Republican Ed Gillespie was positive about comprehensive immigration reform back in June 2013, just a few days before the bill that would offer a path to citizenship for undocumented immigrants and boost border security created by the Gang of Eight was passed by the US Senate.
This year, with Gillespie revving up his efforts to unseat Democrat Mark Warner from the Senate, he has said that he is fine with the House of Representatives’ lack of interest in taking up this same comprehensive immigration reform bill and that he thinks it is probably a bad idea for it to be tackled during an election year. Critics have accused Gillespie of changing his entire position; however, Gillespie’s spokesman, Paul Logan, who earlier declared that Gillespie was against amnesty, insists that this is not the case.

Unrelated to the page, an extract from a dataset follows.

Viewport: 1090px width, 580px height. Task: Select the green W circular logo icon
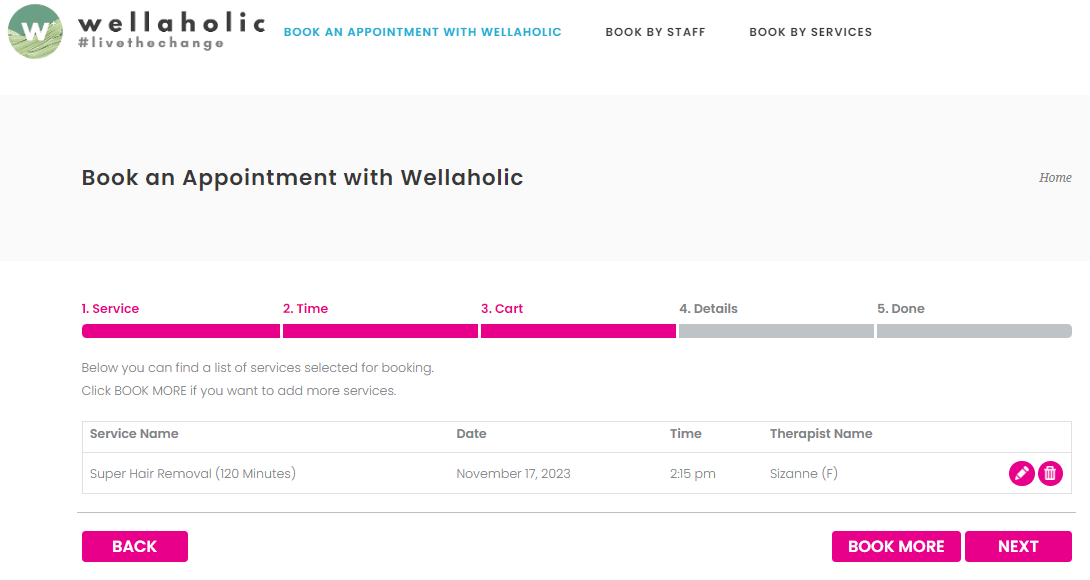(x=34, y=32)
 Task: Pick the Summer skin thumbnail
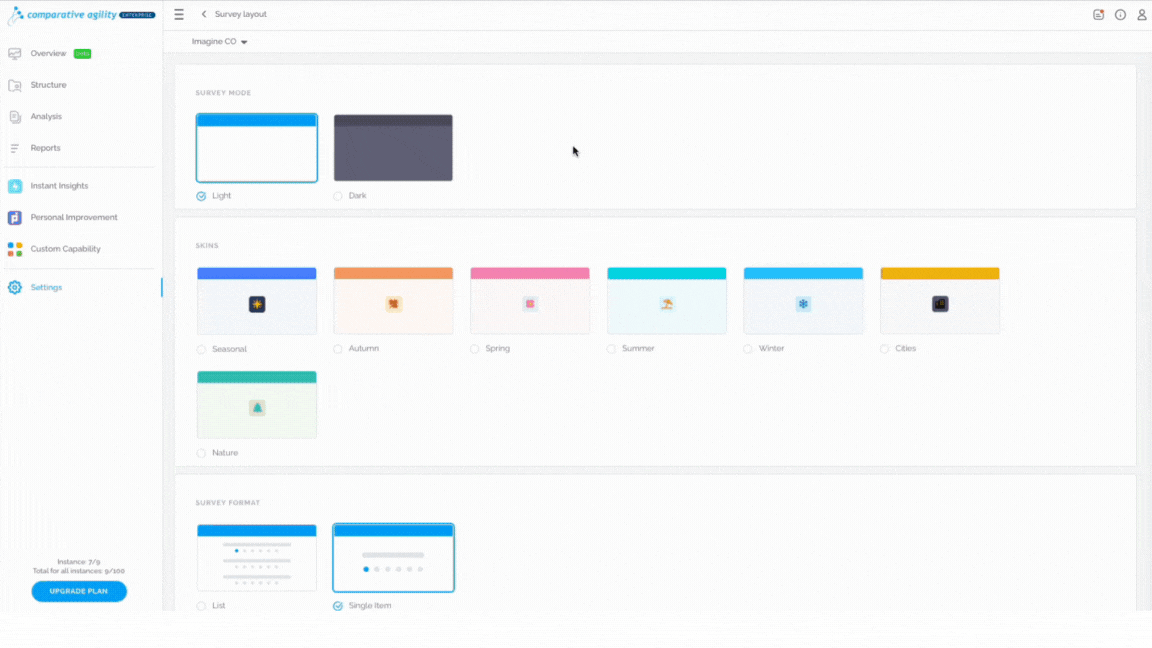pyautogui.click(x=666, y=301)
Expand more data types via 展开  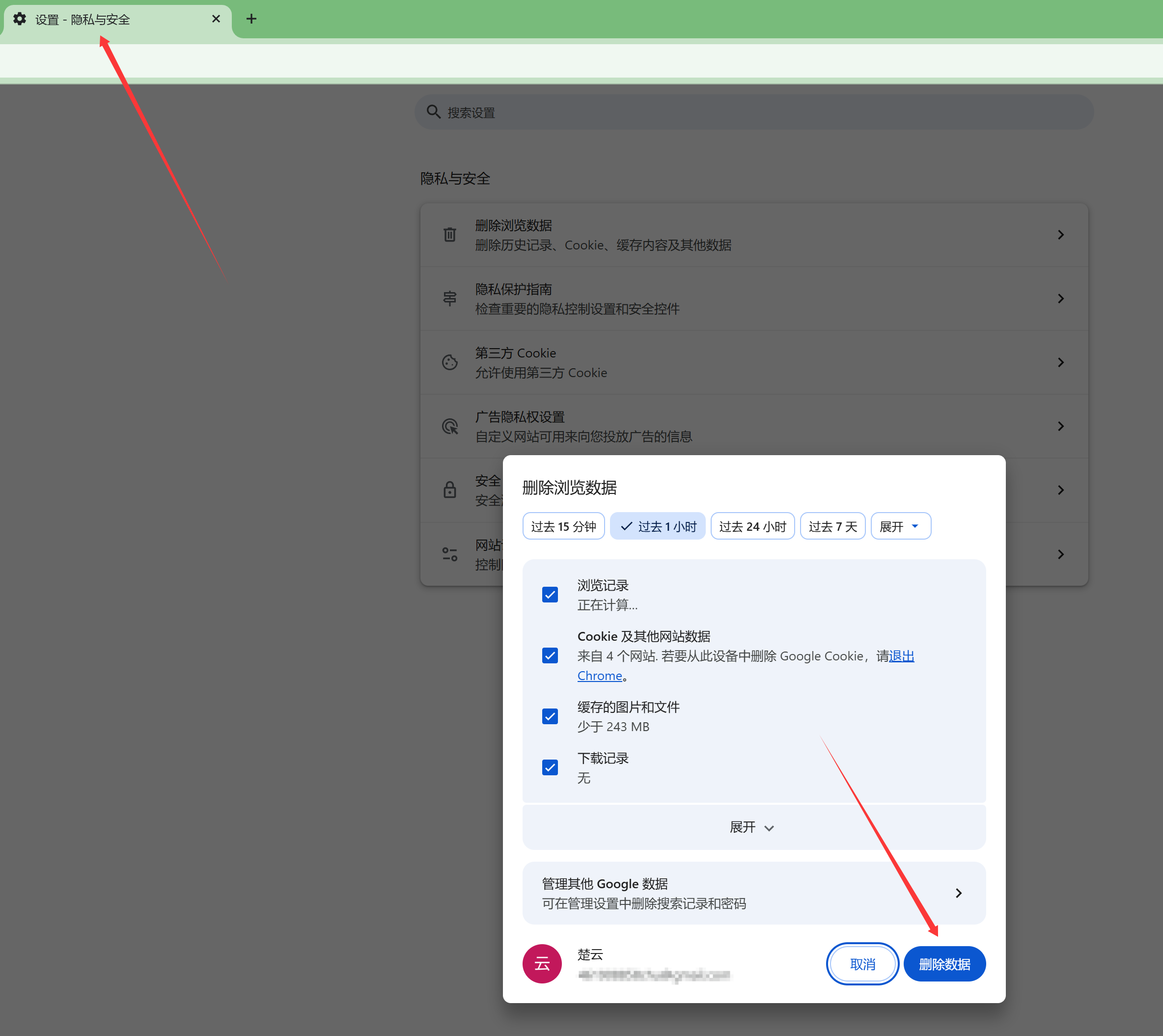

For years Gillespie has been endorsing a compromise to the central debate that has most impeded immigration reform in the United States: conservatives want greater border control and deportation laws to be enforced and liberals want a pathway to US citizenship for undocumented immigrants who have otherwise broken no laws. Gillespie has been calling for stronger border control since 2006 and a pathway to legal residency but not citizenship for such immigrants; he did not support the latter last year either.
Although Gillespie appears less favorable to the Senate bill, his overall position seems unchanged. “I do not support amnesty, and oppose granting citizenship to them, which would which would be unfair to those who have come here legally and played by the rules,” he wrote on his website this year, but added: “We need to come to terms with those who are here illegally now.”